**WHAT TO PRODUCE:** Whenever a line below includes the word "click", copy that line.

**Stored data:**
☆ ☆ ☆ ☆

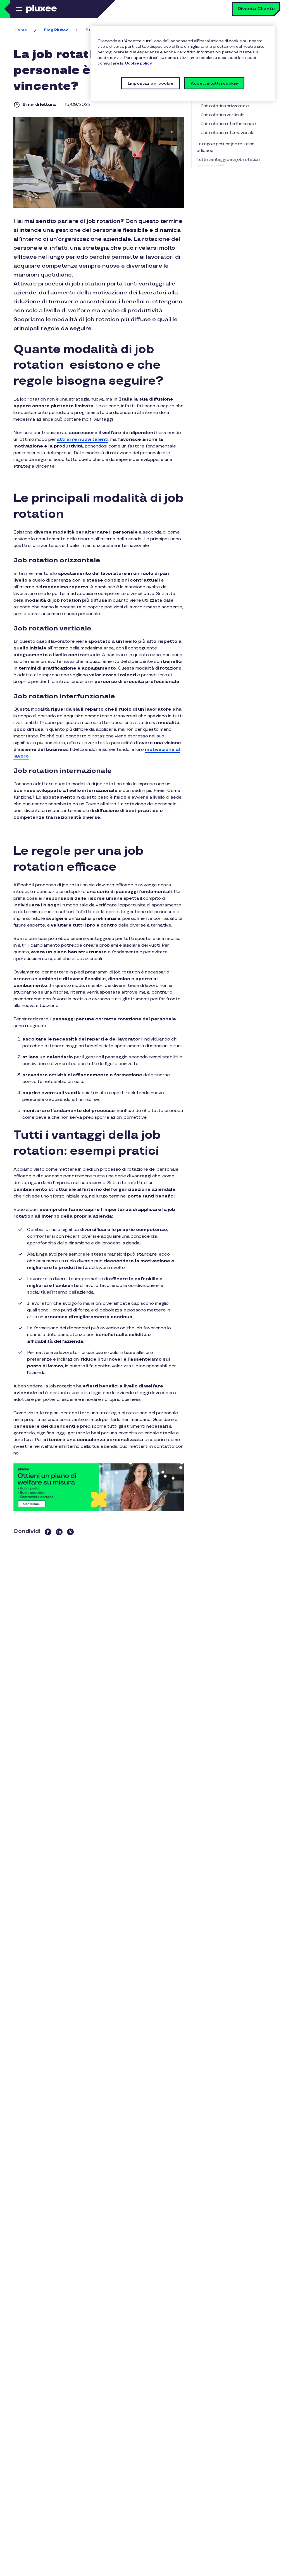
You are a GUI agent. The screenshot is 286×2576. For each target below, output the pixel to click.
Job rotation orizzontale (225, 106)
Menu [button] (18, 9)
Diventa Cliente (256, 8)
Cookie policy (138, 63)
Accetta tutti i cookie (214, 83)
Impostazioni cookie (150, 83)
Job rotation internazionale (227, 132)
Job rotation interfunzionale (228, 124)
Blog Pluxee (56, 30)
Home (21, 30)
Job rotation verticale (222, 115)
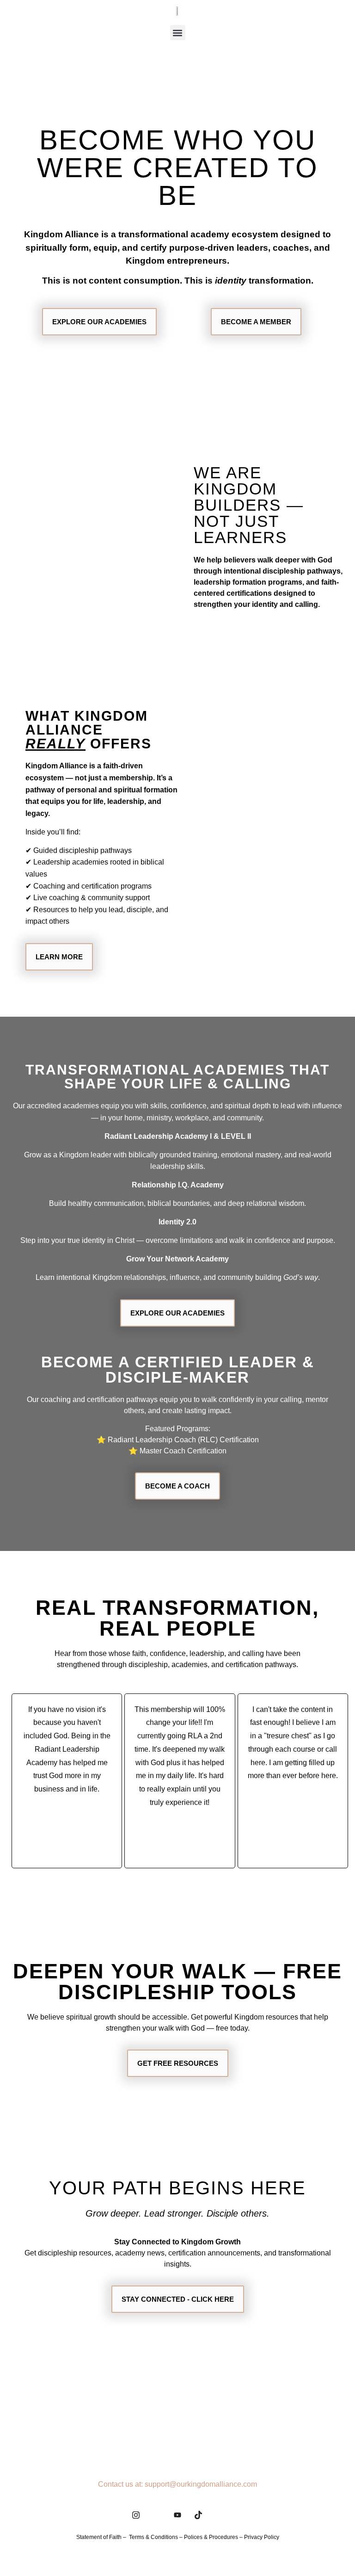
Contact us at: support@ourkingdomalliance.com (177, 2484)
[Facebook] (157, 2514)
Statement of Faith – (102, 2537)
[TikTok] (198, 2514)
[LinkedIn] (219, 2514)
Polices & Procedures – (214, 2537)
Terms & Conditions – (156, 2537)
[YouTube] (177, 2514)
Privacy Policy (261, 2537)
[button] (177, 32)
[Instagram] (136, 2514)
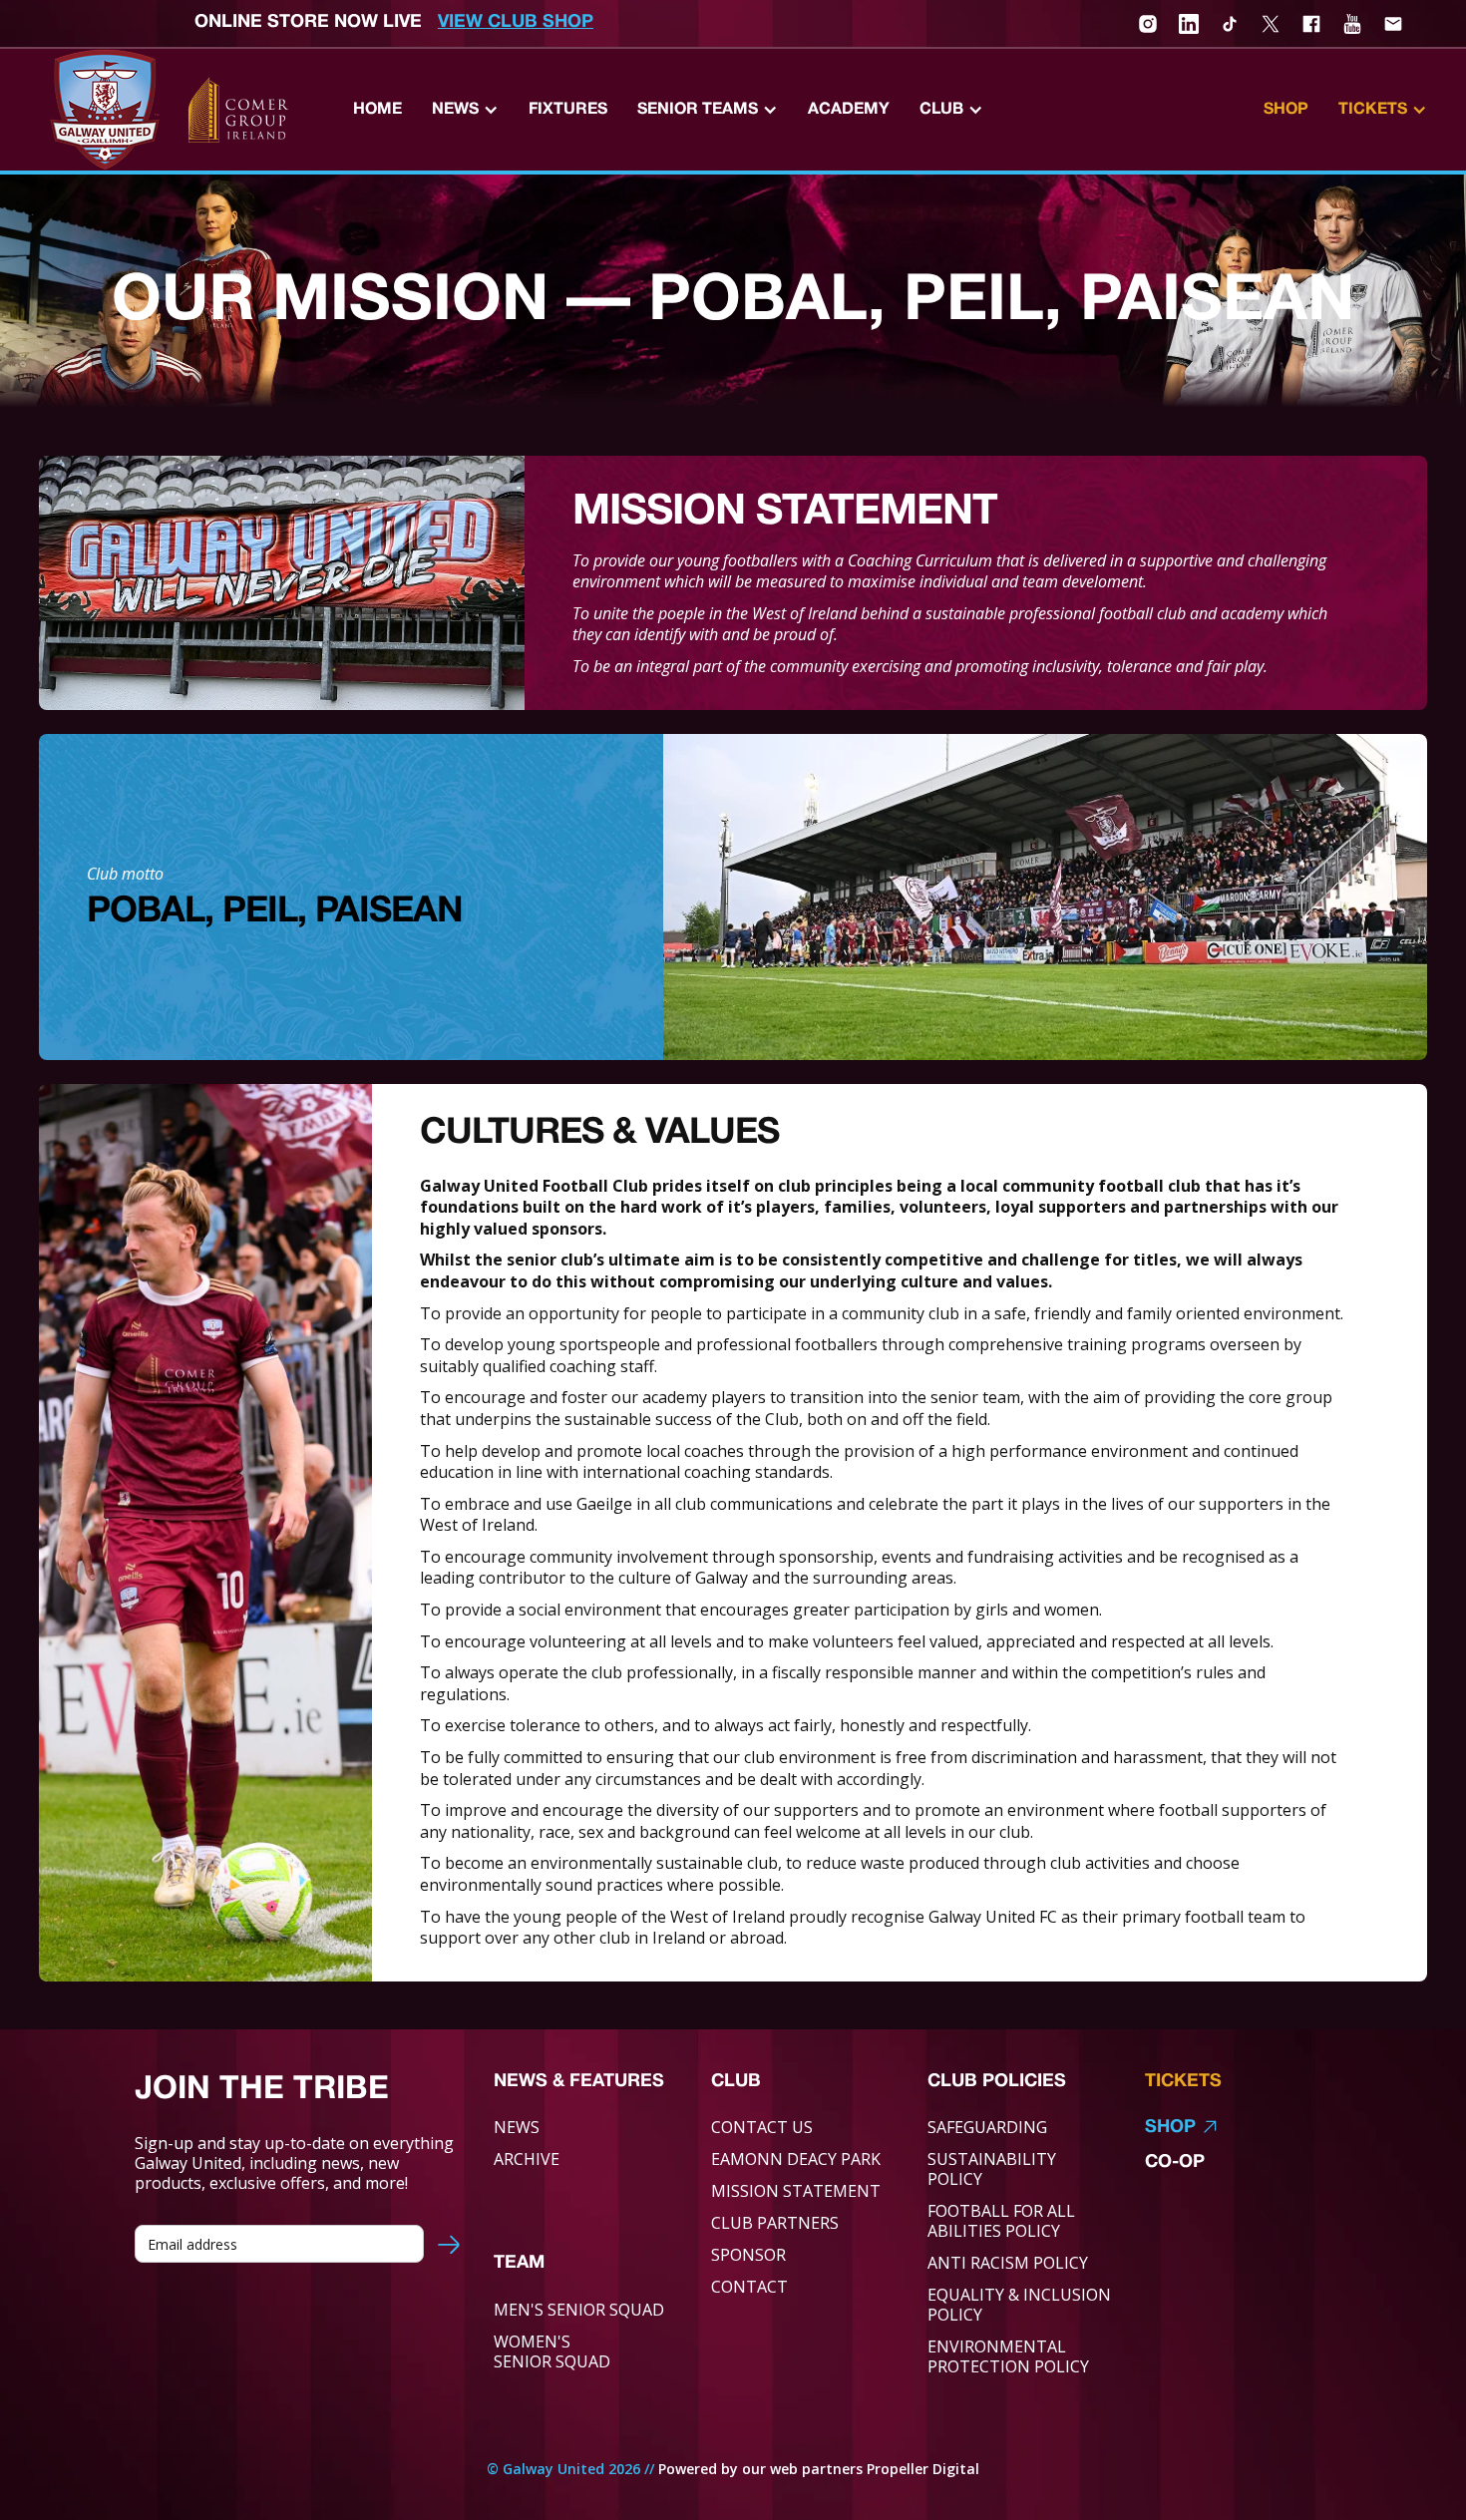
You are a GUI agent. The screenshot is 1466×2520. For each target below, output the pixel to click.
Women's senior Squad (552, 2351)
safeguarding (987, 2127)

☆ ☆ ☆ ☆

**REPLY:**
You are a GUI agent. The screenshot is 286×2576. For each target below, output the pixel to click.
You are a GUI agent. The screenshot is 1466×2520. For each target below, output the pixel to click.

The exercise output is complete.